The attendees of the Nuffield Health roundtable at the House of Commons (click to enlarge)

It was also noted that collaboration is crucial to effectively addressing the health impacts of the cost-of-living crisis “across multiple sectors – not just the NHS”, according to Nuffield Health’s post-event briefing. Contributors agreed that ICSs should seek to use “their convening ability… to collaborate with local anchor institutions, voluntary and community sector partners and local residents” to produce holistic solutions that address the multitude of factors driving poor physical and mental health.

An example of local solutions that can promote good health is the local prioritisation of building healthy environments. The need for these spaces can be best understood at neighbourhood and place level, and this insight can be turned into action through integrated care partnership strategies and collaboration with local partners, including local authorities. Participants in the roundtable identified that individual behavioural changes will only go so far, and that policies that ignore the contextual environment in which people live and work are bound to be limited in their effectiveness.


Leadership on prevention

While the key role of ICSs was discussed, it was also acknowledged that leadership around the prevention of ill health must come at the national level, with accountability shared across all government departments. It was emphasised that the most impactful preventative measures are best driven at the local level, so the role of national government should be that of an enabler for localised action, “empowering and supporting residents to be engaged in solutions, from inception to delivery”.

At the same time, greater clarity around terminology and the ultimate objectives of prevention are required, which can be instigated at a national level. Helping the population to understand how vital prevention is, and will be, for the sustainability of the healthcare system, will help to increase buy-in for measures that require the active participation of citizens.
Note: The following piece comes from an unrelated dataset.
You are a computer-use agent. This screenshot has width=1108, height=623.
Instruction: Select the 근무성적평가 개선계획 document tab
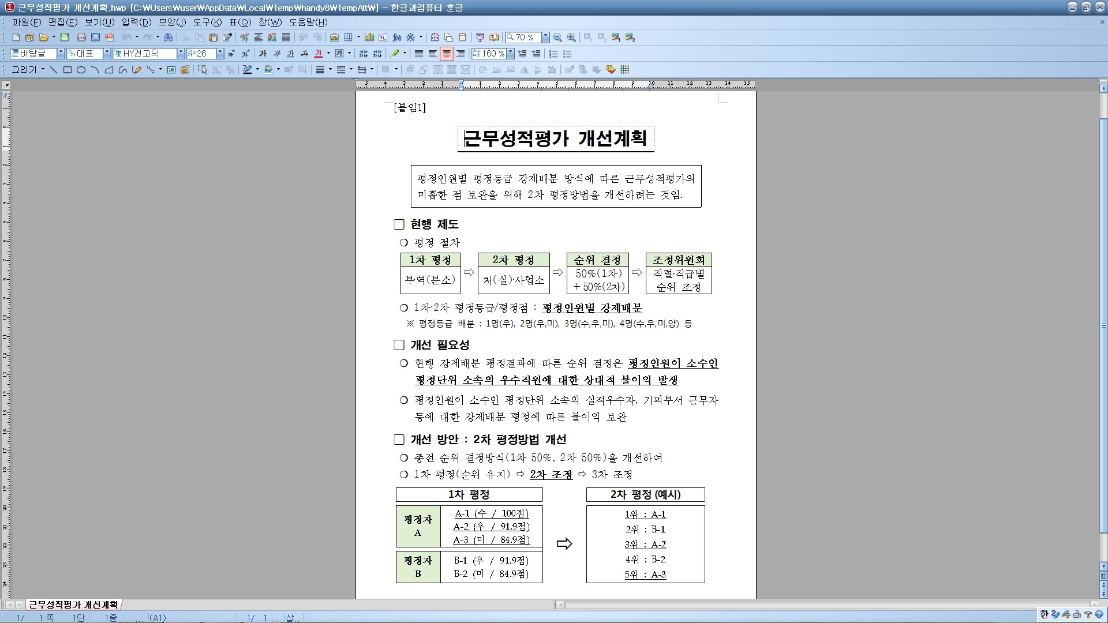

There is also a role for employers to play in supporting the health and wellbeing of their workforce. As working practices have shifted so much in recent years, so too should employers’ strategies for supporting workers, particularly those working in remote or hybrid working environments. This is especially important for women, who tend to be disproportionately affected by poor mental health in the workplace.

Many of the themes to come out of the roundtable discussion understandably align with Nuffield Health’s recommendations made in the report, which argues that the health and wellbeing of the population is our most important national asset, and should be a national priority.